A UK colleague has suggested another line of argument for the COVID-19 issue that has not received a lot of airtime in Australia – at least, not that I have seen, stuck here in my living room!
The author argues that there may be a judge or two willing, when faced with the right lease in the right circumstances, to imply a term into a lease that addresses a tenant’s liability to pay rent during COVID-19 closures.
The argument is based on UK caselaw referring to the ‘officious bystander’. The argument is summarised eloquently by Nathaniel Duckworth of Falcon Chambers in London in his article here: https://www.falcon-chambers.com/publications/articles/does-a-tenant-really-have-to-go-on-paying-rent-during-lockdown-perhaps-we-s
To my eyes and ears, the argument seems to be similar to the implication of terms on the basis that the term is ‘so obvious it goes without saying’, which finds its way into Australian contract law.
As the author rightly suggests, the argument is a difficult one, particularly as there is no obvious consensus about how the parties would have dealt with rent in a COVID-19 shutdown had its possibility been raised by the officious bystander at the time they entered the bargain.
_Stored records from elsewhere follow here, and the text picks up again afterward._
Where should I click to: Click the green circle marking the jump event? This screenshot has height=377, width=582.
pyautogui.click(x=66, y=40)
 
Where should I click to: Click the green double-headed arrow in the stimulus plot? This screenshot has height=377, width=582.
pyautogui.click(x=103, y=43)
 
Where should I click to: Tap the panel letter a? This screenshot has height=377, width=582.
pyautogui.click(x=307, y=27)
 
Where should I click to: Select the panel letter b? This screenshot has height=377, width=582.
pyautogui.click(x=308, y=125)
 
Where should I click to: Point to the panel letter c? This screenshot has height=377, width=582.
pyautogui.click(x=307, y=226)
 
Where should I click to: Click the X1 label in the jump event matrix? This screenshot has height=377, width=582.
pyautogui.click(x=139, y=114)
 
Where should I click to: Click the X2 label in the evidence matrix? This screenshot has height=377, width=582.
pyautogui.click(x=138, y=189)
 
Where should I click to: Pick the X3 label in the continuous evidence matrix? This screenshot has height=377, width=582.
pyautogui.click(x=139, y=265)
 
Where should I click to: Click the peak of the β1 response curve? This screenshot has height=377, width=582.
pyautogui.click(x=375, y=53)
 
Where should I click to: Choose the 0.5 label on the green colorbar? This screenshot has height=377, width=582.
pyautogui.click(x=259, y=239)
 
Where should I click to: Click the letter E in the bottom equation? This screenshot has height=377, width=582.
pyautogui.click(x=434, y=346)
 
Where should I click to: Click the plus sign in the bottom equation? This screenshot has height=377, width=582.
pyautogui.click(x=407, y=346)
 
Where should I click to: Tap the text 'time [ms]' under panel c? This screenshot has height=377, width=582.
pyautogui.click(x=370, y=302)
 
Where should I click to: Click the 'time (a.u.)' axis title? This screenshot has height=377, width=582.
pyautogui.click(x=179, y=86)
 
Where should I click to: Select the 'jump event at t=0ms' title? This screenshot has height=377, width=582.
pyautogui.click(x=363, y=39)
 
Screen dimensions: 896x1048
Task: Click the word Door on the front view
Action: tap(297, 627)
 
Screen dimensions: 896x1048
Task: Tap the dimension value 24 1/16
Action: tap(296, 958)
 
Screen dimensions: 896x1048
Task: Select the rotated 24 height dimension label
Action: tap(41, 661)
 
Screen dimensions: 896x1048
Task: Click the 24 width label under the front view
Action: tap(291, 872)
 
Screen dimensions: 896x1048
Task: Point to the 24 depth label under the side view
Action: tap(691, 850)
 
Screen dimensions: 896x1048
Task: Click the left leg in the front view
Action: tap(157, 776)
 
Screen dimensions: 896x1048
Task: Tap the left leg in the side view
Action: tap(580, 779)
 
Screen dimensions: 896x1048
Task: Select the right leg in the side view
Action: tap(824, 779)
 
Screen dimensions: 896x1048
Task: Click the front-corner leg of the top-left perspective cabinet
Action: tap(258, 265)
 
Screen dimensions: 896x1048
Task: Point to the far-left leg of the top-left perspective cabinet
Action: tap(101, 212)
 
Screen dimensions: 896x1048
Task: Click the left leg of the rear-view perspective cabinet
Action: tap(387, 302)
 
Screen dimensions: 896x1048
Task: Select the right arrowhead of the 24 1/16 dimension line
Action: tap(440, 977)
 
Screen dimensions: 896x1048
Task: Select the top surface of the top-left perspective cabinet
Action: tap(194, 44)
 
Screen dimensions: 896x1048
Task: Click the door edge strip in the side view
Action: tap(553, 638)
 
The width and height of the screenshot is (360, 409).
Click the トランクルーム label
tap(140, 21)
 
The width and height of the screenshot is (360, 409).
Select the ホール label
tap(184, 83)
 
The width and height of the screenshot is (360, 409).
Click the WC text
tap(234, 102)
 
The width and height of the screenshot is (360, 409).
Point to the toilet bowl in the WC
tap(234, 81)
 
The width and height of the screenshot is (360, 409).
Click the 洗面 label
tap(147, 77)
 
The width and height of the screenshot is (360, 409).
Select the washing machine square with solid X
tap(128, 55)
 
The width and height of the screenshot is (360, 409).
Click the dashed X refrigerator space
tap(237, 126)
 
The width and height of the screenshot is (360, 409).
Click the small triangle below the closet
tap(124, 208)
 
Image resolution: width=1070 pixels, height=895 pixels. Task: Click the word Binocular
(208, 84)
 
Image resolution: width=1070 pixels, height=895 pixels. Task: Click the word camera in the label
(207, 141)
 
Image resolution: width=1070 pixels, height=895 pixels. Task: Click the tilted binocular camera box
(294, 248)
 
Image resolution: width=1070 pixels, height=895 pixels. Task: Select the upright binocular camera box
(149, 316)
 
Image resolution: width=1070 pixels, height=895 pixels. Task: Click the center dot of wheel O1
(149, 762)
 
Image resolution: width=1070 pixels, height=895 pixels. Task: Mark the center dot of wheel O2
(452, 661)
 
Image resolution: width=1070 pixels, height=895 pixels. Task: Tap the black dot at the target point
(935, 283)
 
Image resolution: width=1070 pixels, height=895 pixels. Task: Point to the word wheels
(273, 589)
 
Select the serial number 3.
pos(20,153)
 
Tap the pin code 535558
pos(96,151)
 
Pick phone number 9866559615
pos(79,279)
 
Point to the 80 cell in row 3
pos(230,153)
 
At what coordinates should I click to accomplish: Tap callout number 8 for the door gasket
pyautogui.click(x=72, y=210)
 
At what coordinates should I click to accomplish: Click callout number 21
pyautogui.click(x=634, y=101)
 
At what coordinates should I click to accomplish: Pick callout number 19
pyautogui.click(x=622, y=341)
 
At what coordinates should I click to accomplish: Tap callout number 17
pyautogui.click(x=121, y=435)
However, perhaps the author’s most valuable insight, which is equally relevant to Australian readers as it is to those in the UK, is this:
We should also keep in mind that a landlord with a property portfolio of any size will not want to end up at trial on this issue. Even if the risk of losing is perceived to be small, the knock-on effect of an adverse result, incurred in public proceedings, will in many cases be unthinkable for a landlord of any substance. Even with a merely arguable case, a brave tenant may yet find there are deals out there to be had.
Given that the new Code is promising relief to the small to medium sized tenants, it will be interesting to see whether any of our larger tenants have the lease, the circumstances, the resources and the will to press this line of argument!